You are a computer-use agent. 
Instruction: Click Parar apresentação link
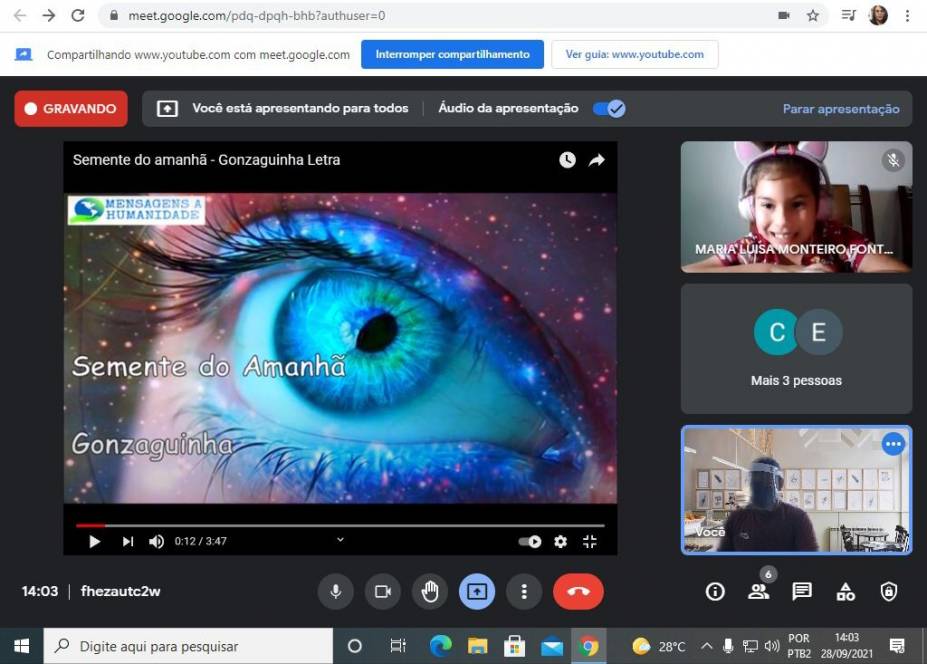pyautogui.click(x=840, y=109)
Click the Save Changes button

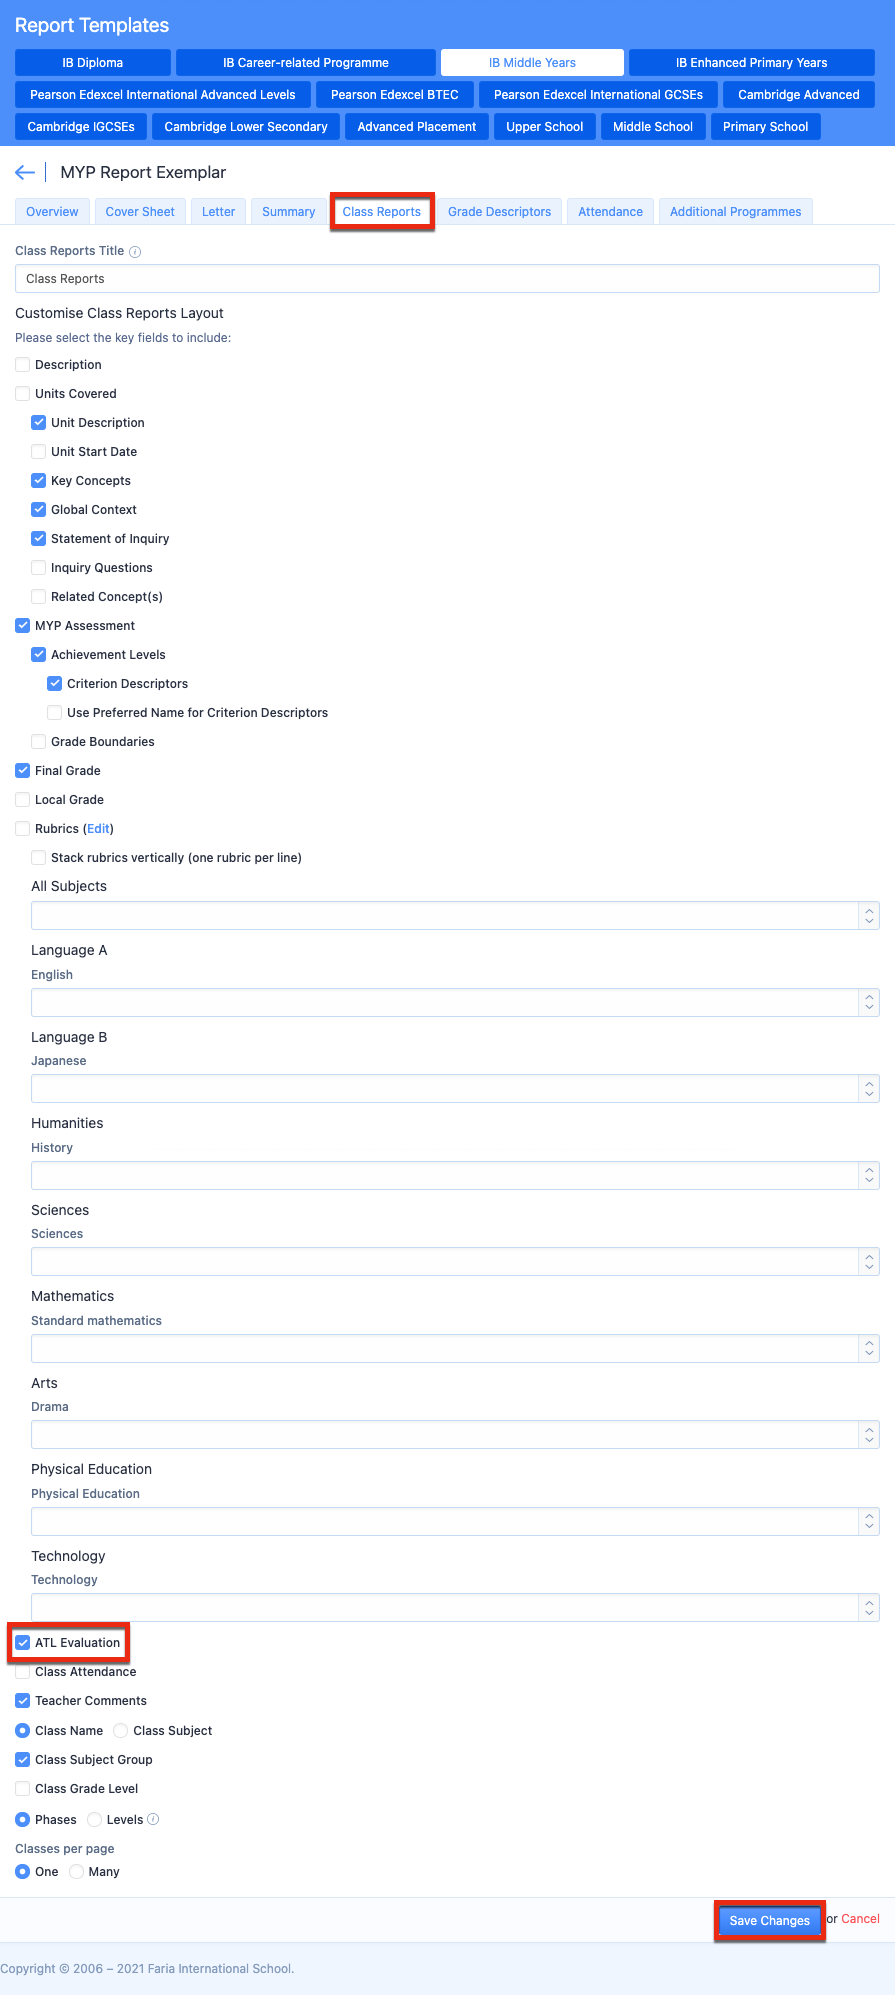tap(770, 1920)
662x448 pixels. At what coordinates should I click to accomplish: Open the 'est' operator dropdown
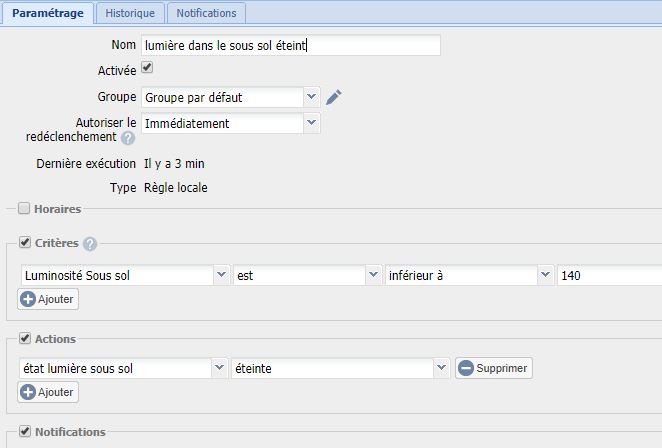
════
• [Your instructions]: Copy the material above exactly, beginning at the line that contains "Click the Save Changes button" and continuing through the end of the material. Leave out the pictures.

• [Solution for this exercise]:
Click the Save Changes button

tap(770, 1920)
662x448 pixels. At what coordinates should I click to accomplish: Open the 'est' operator dropdown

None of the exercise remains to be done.